The drawing is thought to be part of a series of studies Leonardo made into the anatomy and movements of bears and a comparison he made between ursine and human anatomy. Bears were common in parts of Tuscany at that time, though it is likely that Leonardo made the drawing from a captive bear. It is one of four surviving drawings of animals from this period in Leonardo's life, the others being A Bear Walking (in the Metropolitan Museum of Art), Studies of a Dog's Paw (in the Scottish National Gallery) and Two Studies of a Cat and One of a Dog (in the British Museum). These works possibly all came from the same sketchbook.

Head of a Bear was executed shortly before Leonardo left Florence for Milan. At Milan he painted Lady with an Ermine (1489–1490), a depiction of Cecilia Gallerani, the mistress of the Duke of Milan. It is known that Gallerani did not pose with an actual ermine (stoat), so Leonardo may have drawn upon his earlier work. The ermine gazes in a similar direction and its head structure, with small eyes and a cylindrical muzzle, is comparable to that of Head of a Bear. The ermine depicted is larger than such animals are in real life.

== Later history ==
By the 18th century Head of a Bear was in the collection of the British painter Sir Thomas Lawrence. Upon Lawrence's death in 1830 it passed to his art dealer Samuel Woodburn. In 1860 Woodburn sold the drawing at Christie's auction house in London for £2.50. Woodburn sold Studies of a Dog's Paw in the same sale. Head of a Bear entered the collection of Norman Colville by the early 20th century. It was exhibited for the first time in 1937 and was included in Bernard Berenson's 1938 book The Drawings of the Florentine Painters.

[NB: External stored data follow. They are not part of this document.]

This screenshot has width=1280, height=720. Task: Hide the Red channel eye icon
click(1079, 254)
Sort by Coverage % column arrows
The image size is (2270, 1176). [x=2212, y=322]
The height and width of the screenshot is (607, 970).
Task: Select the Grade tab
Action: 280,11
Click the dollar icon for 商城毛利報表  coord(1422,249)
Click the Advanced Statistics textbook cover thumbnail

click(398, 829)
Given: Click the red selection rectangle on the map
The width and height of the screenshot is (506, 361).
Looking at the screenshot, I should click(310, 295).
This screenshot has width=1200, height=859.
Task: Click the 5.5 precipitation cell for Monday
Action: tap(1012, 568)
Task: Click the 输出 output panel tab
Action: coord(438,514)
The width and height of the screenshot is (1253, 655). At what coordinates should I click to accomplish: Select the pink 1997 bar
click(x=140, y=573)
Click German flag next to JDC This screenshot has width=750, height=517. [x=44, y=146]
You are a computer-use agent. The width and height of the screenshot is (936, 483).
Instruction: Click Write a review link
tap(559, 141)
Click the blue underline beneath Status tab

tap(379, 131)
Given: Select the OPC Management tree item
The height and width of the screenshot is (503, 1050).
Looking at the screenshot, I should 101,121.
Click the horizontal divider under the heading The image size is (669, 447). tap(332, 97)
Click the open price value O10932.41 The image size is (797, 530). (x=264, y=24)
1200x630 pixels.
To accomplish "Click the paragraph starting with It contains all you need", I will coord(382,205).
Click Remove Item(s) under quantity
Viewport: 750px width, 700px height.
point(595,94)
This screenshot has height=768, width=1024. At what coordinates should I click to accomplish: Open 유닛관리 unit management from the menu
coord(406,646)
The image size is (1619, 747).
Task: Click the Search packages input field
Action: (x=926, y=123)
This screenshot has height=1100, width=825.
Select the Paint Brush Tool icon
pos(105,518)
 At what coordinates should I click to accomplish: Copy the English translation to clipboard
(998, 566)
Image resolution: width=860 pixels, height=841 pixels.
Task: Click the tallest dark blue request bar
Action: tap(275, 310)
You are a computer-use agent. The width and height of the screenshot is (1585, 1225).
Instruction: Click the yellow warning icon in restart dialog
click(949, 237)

In 2008 the work was purchased by the American billionaire Thomas Kaplan. He purchased it on the basis of a faxed copy sent to him by London-based dealer Johnny van Haeften. Kaplan was principally a collector of Dutch Old Master paintings, but van Haeften suggested the Leonardo drawing to him as Kaplan's son was named Leonardo. Kaplan allowed the drawing to be exhibited alongside the Lady with an Ermine at the National Gallery in 2011 and at the Long Museum in Shanghai. On 8 July 2021 Kaplan sold Head of a Bear at Christie's in London. It was given an estimate of £8–12 million but sold for £7.5 m (£8.8m with fees). It attracted only one bid, placed in person by a young American man and woman, who also purchased an autographed manuscript by Sir Isaac Newton for £1.7 million (including fees). The auction house's only comment on the buyer's identity was that it was a family trust. Head of a Bear remains one of only eight known Leonardo drawings in private hands (excluding those in the British Royal Collection and the Devonshire Collection). The 2021 sale was the first of a Leonardo drawing since Horse and Rider was sold, also at Christie's, in 2001 for £8.1 million (including fees). Head of a Bear set a new record for a Leonardo drawing, which had previously been set by the 2001 sale.